NuExtract-1.5-smol

numind

NuExtract-1.5-smol: A 1.71B parameter multilingual model fine-tuned from SmolLM2, specialized in structured information extraction with MIT license support.

Property	Value
Parameter Count	1.71B
Model Type	Text Generation / Information Extraction
License	MIT
Tensor Type	BF16
Base Model	SmolLM2-1.7B

What is NuExtract-1.5-smol?

NuExtract-1.5-smol is a specialized language model designed for structured information extraction tasks. It's a fine-tuned version of SmolLM2-1.7B that maintains high performance while being more compact than its larger counterparts. This model is particularly notable for its multilingual capabilities and efficient architecture that enables processing of texts in multiple languages.

Implementation Details

The model leverages advanced architecture optimizations while maintaining a relatively small footprint of 1.71B parameters. It's implemented using BF16 tensor type for optimal performance and memory usage, and is designed to work with a JSON template-based extraction approach.

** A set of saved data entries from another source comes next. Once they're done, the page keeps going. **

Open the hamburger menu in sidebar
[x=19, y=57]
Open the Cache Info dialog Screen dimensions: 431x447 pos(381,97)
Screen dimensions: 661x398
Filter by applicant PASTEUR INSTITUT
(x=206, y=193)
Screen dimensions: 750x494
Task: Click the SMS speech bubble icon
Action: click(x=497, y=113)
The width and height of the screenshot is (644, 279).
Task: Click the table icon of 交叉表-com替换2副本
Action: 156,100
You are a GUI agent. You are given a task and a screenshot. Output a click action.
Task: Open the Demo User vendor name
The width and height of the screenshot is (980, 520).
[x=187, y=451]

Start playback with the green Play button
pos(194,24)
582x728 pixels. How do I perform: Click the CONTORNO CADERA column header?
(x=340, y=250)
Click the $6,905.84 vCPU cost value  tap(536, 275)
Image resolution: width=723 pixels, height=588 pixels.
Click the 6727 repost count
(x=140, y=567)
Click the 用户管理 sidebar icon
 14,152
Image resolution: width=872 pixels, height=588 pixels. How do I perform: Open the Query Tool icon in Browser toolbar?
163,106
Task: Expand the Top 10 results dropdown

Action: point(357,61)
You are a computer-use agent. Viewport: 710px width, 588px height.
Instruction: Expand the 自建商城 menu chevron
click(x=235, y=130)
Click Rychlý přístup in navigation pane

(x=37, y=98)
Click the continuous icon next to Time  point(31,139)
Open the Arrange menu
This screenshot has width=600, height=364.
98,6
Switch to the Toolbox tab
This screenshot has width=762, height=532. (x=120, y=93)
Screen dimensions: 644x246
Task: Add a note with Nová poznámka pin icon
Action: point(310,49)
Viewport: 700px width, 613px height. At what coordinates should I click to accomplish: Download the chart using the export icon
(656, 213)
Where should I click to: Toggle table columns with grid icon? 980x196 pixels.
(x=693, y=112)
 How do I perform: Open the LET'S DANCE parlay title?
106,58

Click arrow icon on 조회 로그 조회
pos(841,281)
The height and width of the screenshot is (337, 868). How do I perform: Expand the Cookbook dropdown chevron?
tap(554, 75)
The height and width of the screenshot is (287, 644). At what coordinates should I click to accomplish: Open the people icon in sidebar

Optimized for zero-shot performance across multiple languages
Uses template-based extraction methodology
Supports arbitrary sequence lengths through sliding window attention
Recommended to use with temperature at or near 0 for optimal extraction

Core Capabilities

Structured information extraction from unstructured text
Multilingual support with strong zero-shot performance
Template-based extraction using JSON schemas
Efficient processing of long sequences
Pure extraction focus with high accuracy in maintaining original text

Frequently Asked Questions

Q: What makes this model unique?

The model combines compactness (1.71B parameters) with powerful extraction capabilities, outperforming larger models in specific tasks while maintaining multilingual support. It's specifically optimized for pure extraction tasks, ensuring that generated content closely matches the source text.

Q: What are the recommended use cases?

The model excels in structured information extraction tasks where precise data needs to be pulled from unstructured text. It's particularly useful for automated data extraction, document processing, and multilingual information retrieval tasks where accuracy and efficiency are crucial.